Affandi menerima pendidikan formal yang cukup tinggi, ia bersekolah di Hollandsch Inlandsche School (HIS), Meer Uitgebreid Lager Onderwijs (MULO), dan Algemeene Middelbare School (AMS) merupakan sekolah yang tinggi pada masa kolonial Belanda hanya segelintir anak negeri yang dapat pendidikan seperti itu.
Sebelum masuk
dalam dunia seni lukis, Affandi menjadi guru dan pernah bekerja sebagai
tukang sobek karcis dan pembuat gambar reklame disalah satu gedung
bioskop di Bandung. Pekerjaan ini tidak lama digeluti karena ia lebih
tertarik pada bidang seni lukis.
Bakat seni
lukisnya sangat kental sehingga mengalahkan ilmu-ilmu lainnya yang ada
dalam kehidupannya. Pada tahun 1933 saat berumur 26 tahun, ia menikah
dengan seorang gadis yang berasal dari Bogor, yaitu Maryati. Mereka
dikaruniai seorang putri yang diberi nama Kartika Affandi.
Affandi
bergabung dalam kelompok Lima Pelukis Bandung. Mereka itu adalah Hendra
Gunawan, Barli, Sudarso, dan Wahdi serta Affandi yang dipercaya menjabat
sebagai pimpinan kelompok. Kelompok ini memiliki andil yang cukup besar
dalam perkembangan seni rupa di Indonesia.
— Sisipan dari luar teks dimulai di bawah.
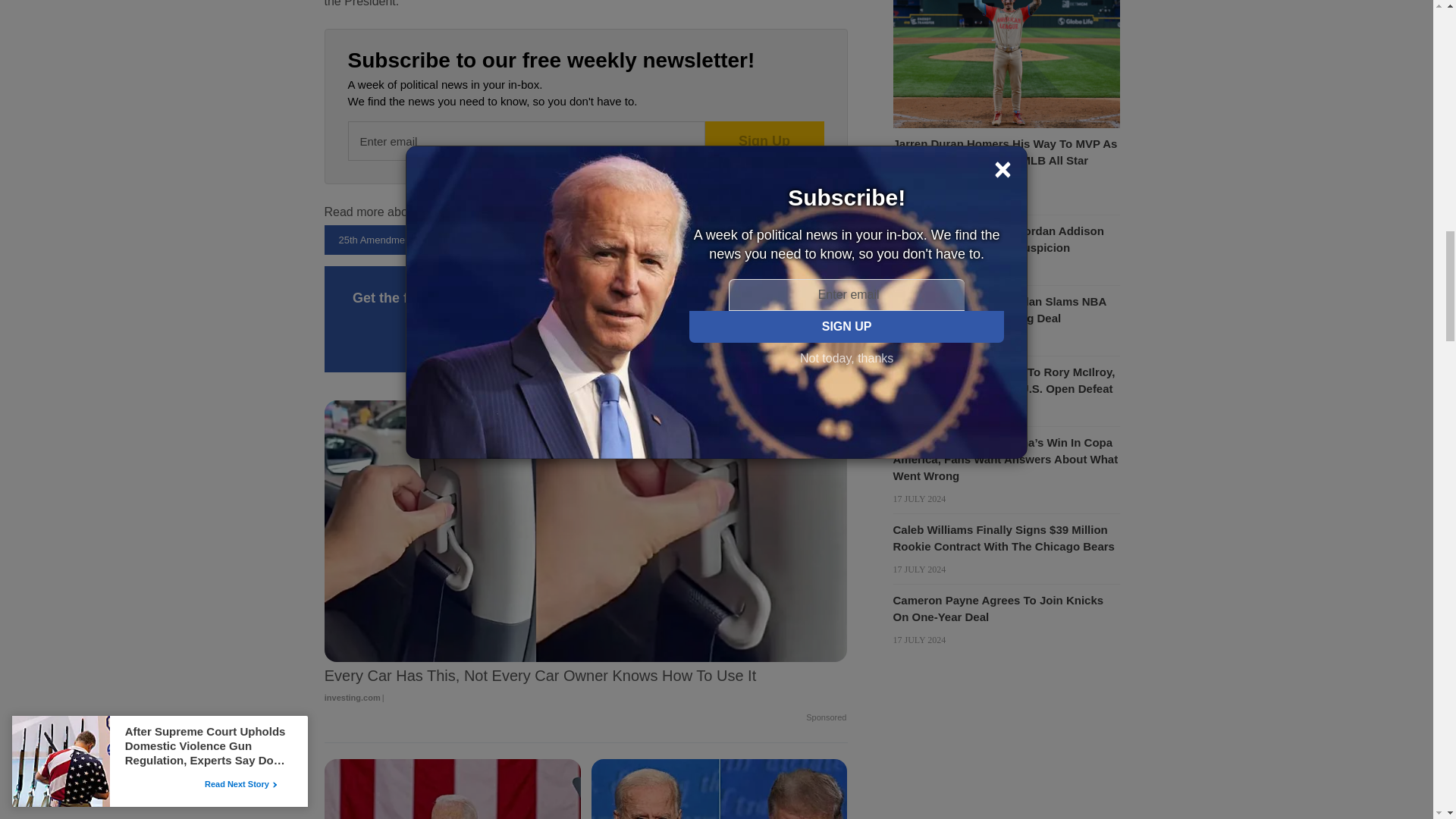
Every Car Has This, Not Every Car Owner Knows How To Use It (585, 686)
Enter email (525, 140)
Sign Up (764, 140)
Given the description of an element on the screen output the (x, y) to click on. 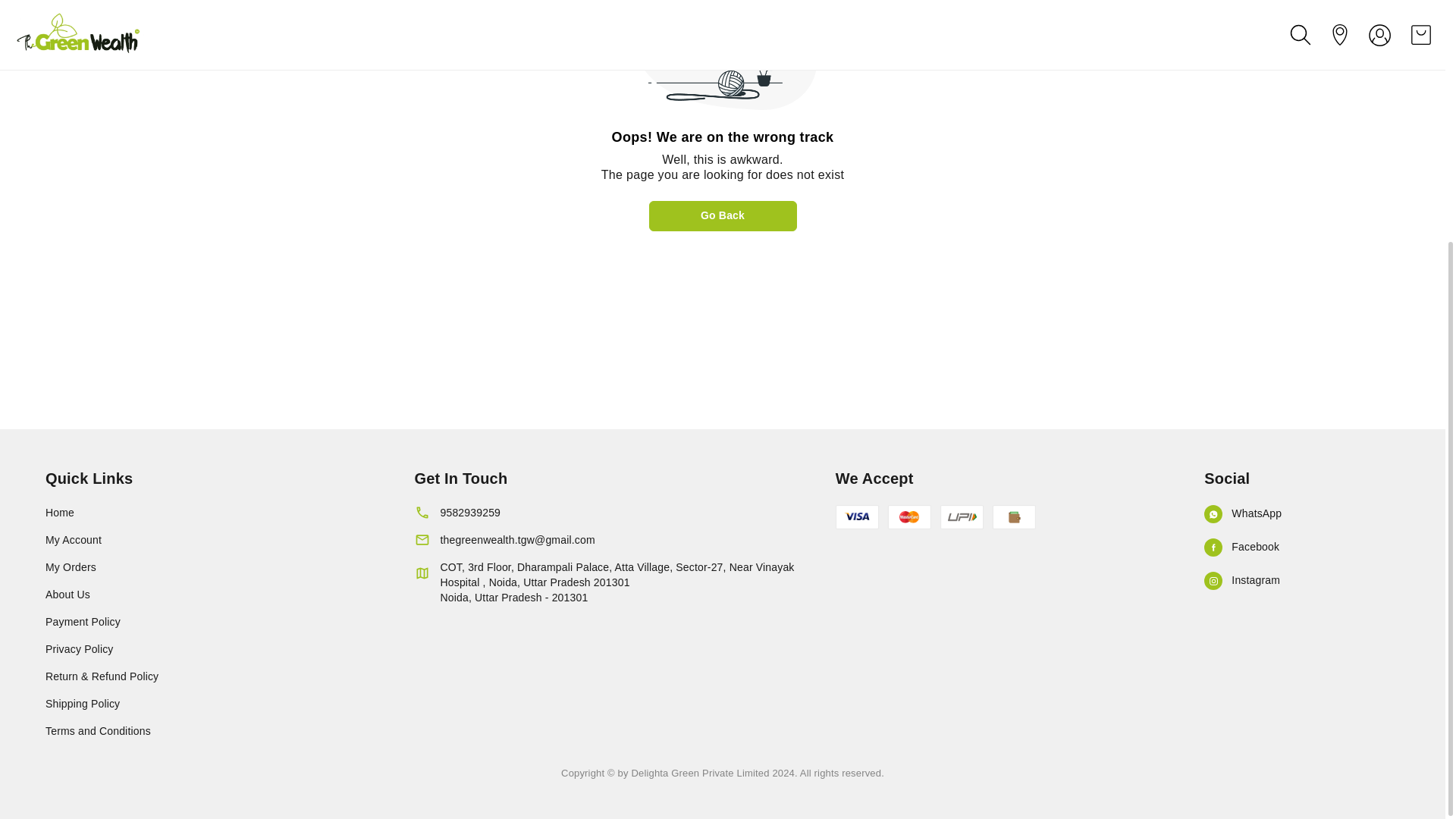
Home (214, 512)
Instagram (1301, 580)
Terms and Conditions (214, 730)
WhatsApp (1301, 514)
About Us (214, 594)
Privacy Policy (214, 648)
Facebook (1301, 547)
Go Back (722, 215)
Payment Policy (214, 621)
Pada tahun 1943, Affandi mengadakan pameran tunggal pertamanya di Gedung Poetera Djakarta yang pada saat itu sedang berlangsung pendudukan tentara Jepang di Indonesia. Empat Serangkai yang terdiri dari Ir. Soekarno, Drs. Mohammad Hatta, Ki Hajar Dewantara, dan Kyai Haji Mas Mansyur, memimpin Seksi Kebudayaan Poetera (Poesat Tenaga Rakyat) untuk ikut ambil bagian.
Pada saat proklamasi tahun 1945, banyak pelukis ambil bagian. Salah satunya adalah menulis sebuah kata "Merdeka atau mati" yang
ditulis pada gerbong-gerbong kereta dan tembok-tembok. Affandi mendapat
tugas membuat sebuah poster yang menggambarkan seorang yang dirantai,
tapi rantainya telah putus. Kata-kata yang dituliskan pada poster
tersebut adalah "Boeng, ayo boeng" yang merupakan usulan dari Chairil Anwar.
Berkat bakat
melukisnya yang bagus, Affandi mendapatkan beasiswa kuliah pada jurusan
melukis di Santiniketan, India. Namun saat tiba di India, ia ditolak
dengan alasan bahwa ia dinilai sudah tidak memerlukan pendidikan dalam
seni lukis. Akhirnya ia menggunakan biaya beasiswanya tersebut untuk
mengadakan pameran keliling India.
Sepulang dari
India, pada tahun 1950-an, Affandi dicalonkan oleh PKI untuk mewakili
orang-orang yang tidak berpartai dalam pemilihan Konstituante. Dan
terpilihlah ia, seperti Prof. Ir. Saloekoe Poerbodiningrat dsb, untuk
mewakili orang-orang yang tidak berpartai.
Hal yang
dibahas oleh Affandi adalah mengenai perikebinatangan, bukan
perikemanusiaan. Ia merupakan seorang pelukis yang dekat dengan flora,
fauna, dan lingkungan itulah sebabnya ia membahas mengenai
perikebinatangan. Pada tahun 1955, saat ia mempersoalkan
perikebintangan, kesadaran masyarakat terhadap lingkungan hidup masih
sangat rendah.
Affandi juga
termasuk pimpinan pusat Lekra (Lembaga Kebudayaan Rakyat), organisasi
kebudayaan terbesar yang dibubarkan oleh rezim Suharto. Ia juga bagian
dari Lembaga Seni Rupa bersama Basuki Resobowo, Henk Ngantung, dan
sebagainya.
Pada tahun
1960-an, gerakan anti imperialis AS sedang mengagresi Vietnam cukup
gencar. Juga anti kebudayaan AS yang disebut sebagai 'kebudayaan imperialis'.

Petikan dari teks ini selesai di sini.